What type of furnace would work best in your home?
What space limitations do you have?
Which type of equipment will run most efficiently and save you the most money over time?
These questions may leave you feeling confused and stressed. At Cool Breeze, our Maryland HVAC installation pros consider it our goal to help you be informed and make wise decisions. Let’s take a look at your options when it comes to installing a new furnace (or an air handler if your system includes a heat pump).
Horizontal or Vertical Installation?
You are probably used to your home appliances being installed in an upright position. This is true for almost everything, but when it comes to furnaces and air handlers, they can actually be installed both ways.
- Vertical or upright installation can be performed in two ways: up-flow and down-flow.
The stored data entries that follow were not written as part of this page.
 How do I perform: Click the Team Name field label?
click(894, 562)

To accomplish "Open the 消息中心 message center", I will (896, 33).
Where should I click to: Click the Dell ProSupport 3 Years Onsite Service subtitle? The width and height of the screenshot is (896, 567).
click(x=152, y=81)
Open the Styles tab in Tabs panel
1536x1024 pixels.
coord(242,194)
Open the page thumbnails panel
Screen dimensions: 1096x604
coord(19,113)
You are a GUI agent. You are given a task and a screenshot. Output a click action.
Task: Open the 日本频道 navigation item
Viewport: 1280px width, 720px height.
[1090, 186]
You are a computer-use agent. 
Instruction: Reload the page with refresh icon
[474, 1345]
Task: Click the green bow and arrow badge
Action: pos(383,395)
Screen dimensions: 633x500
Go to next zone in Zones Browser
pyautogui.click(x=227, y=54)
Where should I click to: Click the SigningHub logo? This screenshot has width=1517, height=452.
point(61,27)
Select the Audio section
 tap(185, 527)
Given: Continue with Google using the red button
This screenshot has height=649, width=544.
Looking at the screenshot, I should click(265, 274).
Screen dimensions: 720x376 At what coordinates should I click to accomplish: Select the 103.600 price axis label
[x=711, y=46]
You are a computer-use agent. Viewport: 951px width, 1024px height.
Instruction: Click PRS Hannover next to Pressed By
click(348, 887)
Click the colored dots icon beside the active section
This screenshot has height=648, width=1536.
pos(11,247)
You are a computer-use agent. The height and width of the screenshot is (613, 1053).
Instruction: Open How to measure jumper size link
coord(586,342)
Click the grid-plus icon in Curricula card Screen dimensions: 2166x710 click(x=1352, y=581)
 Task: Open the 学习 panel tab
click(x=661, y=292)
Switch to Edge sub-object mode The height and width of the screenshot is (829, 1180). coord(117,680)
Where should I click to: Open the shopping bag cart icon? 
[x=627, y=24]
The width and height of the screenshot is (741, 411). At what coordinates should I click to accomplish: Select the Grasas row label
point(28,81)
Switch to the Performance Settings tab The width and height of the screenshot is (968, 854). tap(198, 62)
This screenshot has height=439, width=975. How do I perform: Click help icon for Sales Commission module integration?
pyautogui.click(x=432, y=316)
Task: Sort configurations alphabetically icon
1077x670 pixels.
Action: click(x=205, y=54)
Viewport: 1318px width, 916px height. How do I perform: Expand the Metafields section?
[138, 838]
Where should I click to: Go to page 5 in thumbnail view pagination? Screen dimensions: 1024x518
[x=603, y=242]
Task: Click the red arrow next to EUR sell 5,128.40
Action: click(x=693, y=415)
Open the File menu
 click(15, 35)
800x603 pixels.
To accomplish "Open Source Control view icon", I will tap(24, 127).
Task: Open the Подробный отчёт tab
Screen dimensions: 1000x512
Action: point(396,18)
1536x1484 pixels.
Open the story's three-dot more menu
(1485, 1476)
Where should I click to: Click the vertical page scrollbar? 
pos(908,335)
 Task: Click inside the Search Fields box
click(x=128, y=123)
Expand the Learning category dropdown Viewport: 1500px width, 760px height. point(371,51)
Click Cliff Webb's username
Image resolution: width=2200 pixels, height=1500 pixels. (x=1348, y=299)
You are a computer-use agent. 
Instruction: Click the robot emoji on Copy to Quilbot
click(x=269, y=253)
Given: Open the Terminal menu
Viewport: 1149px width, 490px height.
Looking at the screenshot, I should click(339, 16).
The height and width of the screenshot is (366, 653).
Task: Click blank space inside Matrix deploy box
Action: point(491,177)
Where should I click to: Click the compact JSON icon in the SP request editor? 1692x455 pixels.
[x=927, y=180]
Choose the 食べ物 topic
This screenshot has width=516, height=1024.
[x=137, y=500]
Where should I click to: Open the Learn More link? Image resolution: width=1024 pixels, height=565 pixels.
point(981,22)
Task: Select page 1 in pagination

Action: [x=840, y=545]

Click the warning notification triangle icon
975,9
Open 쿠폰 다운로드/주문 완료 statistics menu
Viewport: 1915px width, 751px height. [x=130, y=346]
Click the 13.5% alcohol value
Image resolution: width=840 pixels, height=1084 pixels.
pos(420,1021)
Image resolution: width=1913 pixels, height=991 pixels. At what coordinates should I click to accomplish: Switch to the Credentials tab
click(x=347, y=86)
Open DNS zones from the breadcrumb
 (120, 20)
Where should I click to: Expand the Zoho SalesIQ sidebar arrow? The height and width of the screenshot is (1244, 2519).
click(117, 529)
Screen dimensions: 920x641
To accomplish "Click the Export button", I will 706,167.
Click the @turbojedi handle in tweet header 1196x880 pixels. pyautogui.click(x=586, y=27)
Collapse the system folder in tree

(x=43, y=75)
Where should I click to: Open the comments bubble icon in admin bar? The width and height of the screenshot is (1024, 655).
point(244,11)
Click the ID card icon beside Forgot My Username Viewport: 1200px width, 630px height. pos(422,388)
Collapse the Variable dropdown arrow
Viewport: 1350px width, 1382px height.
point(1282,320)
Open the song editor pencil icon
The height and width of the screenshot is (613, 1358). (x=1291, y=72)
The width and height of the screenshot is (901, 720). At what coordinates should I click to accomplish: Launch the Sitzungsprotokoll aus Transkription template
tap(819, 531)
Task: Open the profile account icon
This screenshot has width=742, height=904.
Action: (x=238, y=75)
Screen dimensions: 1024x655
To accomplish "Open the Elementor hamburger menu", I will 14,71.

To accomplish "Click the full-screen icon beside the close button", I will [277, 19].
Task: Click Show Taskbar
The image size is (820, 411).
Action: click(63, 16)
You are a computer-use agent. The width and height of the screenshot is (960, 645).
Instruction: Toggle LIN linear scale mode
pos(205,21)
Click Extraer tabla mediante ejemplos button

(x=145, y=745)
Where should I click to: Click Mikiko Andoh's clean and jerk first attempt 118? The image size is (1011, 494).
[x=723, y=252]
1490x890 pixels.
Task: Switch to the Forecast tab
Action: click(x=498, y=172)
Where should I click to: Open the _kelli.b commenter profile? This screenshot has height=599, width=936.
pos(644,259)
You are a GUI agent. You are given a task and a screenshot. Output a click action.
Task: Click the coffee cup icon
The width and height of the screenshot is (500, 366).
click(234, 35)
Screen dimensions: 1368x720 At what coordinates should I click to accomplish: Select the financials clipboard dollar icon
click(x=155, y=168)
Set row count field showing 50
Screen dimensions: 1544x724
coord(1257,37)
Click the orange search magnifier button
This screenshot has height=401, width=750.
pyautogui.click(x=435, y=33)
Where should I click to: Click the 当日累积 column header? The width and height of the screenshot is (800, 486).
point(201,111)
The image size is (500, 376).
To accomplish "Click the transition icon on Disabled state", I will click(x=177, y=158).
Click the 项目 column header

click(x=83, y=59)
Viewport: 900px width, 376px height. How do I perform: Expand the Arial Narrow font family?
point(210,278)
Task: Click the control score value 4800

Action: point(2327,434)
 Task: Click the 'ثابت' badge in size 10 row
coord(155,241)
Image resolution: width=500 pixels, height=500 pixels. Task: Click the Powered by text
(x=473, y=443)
The flow refers to the direction of the air as it passes through the furnace or air handler. So in an upflow vertical furnace, the cold air is taken in from the bottom and the warm air is released from the top. In a down-flow furnace it’s vice versa.
- Horizontal installation is also available for some furnace and air handler models. Horizontal units can be installed in attics, garages or basements either by placing the device on a platform or suspending it from the ceiling.
So which HVAC system should you choose? And does it matter at all whether it’s vertical or horizontal? Let’s dive into specific HVAC installation scenarios.
Up-flow Vertical Furnace
If you plan to have your furnace in the basement or crawl space, an up-flow furnace will be the most energy efficient for your home. These units draw in cold air at their base, and expel the heated air from the top. And because hot air rises, it makes the most sense for this unit to be in the basement. It’s also a more comfortable arrangement, as the warm air typically enters from the floor registers and warms your feet first. Because of their energy efficiency, up-flow vertical units are the most common in homes today.
Down-flow Vertical Furnace
In a down-flow furnace, the cold air is drawn from the top and expelled as warm air out of the bottom of the unit. A down-flow unit is generally installed in the home’s attic, and tends to be less energy efficient. In some homes, a down-flow furnace is the only option due to space constraints. The pricing of a down-flow furnace is similar to that of an up-flow furnace, however sometimes installation costs can be higher because the work tends to be done in smaller, less accessible places.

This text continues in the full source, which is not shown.